Aku menggumamkan terima kasih kepada Mbak Gina dan berjalan keluar dari perpustakaan dengan sisa-sisa tenagaku.
Aku lemas, otot-ototku terasa ngilu semua, kakiku sakit, dan aku hanya ingin laporan Komunikasi Bisnis-ku ada di tanganku sekarang juga. Aku bahkan tidak membawa soft file-nya sehingga aku tidak bisa mencetaknya di warnet terdekat.
Karena lebih baik bertemu lagi dengan Jordi dibandingkan tidak mengumpulkan laporan, aku melangkahkan kakiku menuju koridor Jurusan Teknik Komputer di dekat tempat parkir.
Sulit mengenali mahasiswa jurusan itu karena saat itu bukan jadwal memakai seragam jurusan masing-masing sehingga selama sepuluh menit aku hanya berkeliling dan tidak menemukan Jordi di mana-mana.
Aku sudah hampir putus asa ketika akhirnya menemukan
Jordi di ujung lorong yang nyaris tersembunyi di balik tumpukan kursi, tengah diceramahi oleh seorang dosen. Aku mendekati Jordi dan menunggu dengan sabar. Dari balik bahu dosen yang tengah menceramahinya, tatapan Jordi menangkapku sehingga aku menggumamkan “cepetan” tanpa suara. Aku melirik jam tanganku yang sudah menunjukkan pukul delapan lewat lima sementara aku harus menjilid laporanku yang pasti sudah tidak jelas bentuknya.
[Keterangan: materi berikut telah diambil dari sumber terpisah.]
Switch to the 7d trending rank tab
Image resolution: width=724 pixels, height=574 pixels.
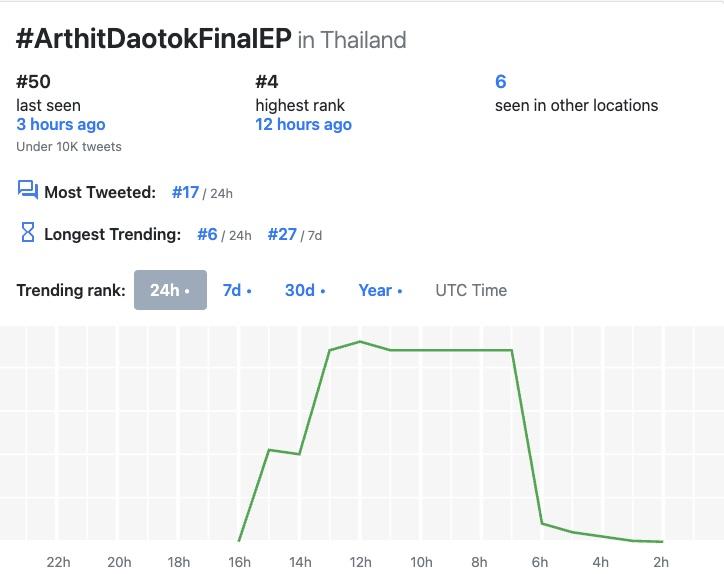[x=237, y=290]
Akan tetapi, Jordi justru sengaja menyulut amarahku dengan mengulur-ulur waktu. Jika semula hanya mengangguk angguk tanpa menjawab, kini mendadak dia menanyakan berbagai macam hal yang tidak jelas kepada dosennya. Aku memelototinya berkali-kali dengan perasaan dongkol. Cowok itu benar-benar menguras habis amarahku hari ini. Jika saja menyela omongan orang yang lebih tua bukanlah hal yang dianggap tidak sopan, aku pasti sudah menyeret Jordi dari depan dosennya.
Entah sudah embusan napasku yang keberapa sampai akhirnya Jordi mendatangiku dengan tatapan bertanya. Tanpa membuang-buang waktu, aku mengulurkan tanganku untuk meminta laporanku.
“Apaan?” tanyanya seperti orang bodoh.
Kutarik ucapanku mengenai Jordi yang nakal dan playboy.
Dia ini bodoh kelas satu. Dan, aku tidak tahu mengapa aku bisa-bisanya berdiri di depannya dengan kesabaran yang tinggal setipis benang seperti sekarang ini.
“Laporan gue. Dan, jangan berani-berani bilang kalau lo enggak tahu di mana laporan gue,” ucapku kesal karena harus berlomba dengan waktu.
“Oh. Laporan lo. Ada di kelas. Di tas gue.”
Jordi melewatiku dan masuk ke kelasnya. Dengan tidak sabar, aku mengikuti dan menungguinya yang berubah menjadi superlambat ketika mengambil laporanku dari dalam tasnya.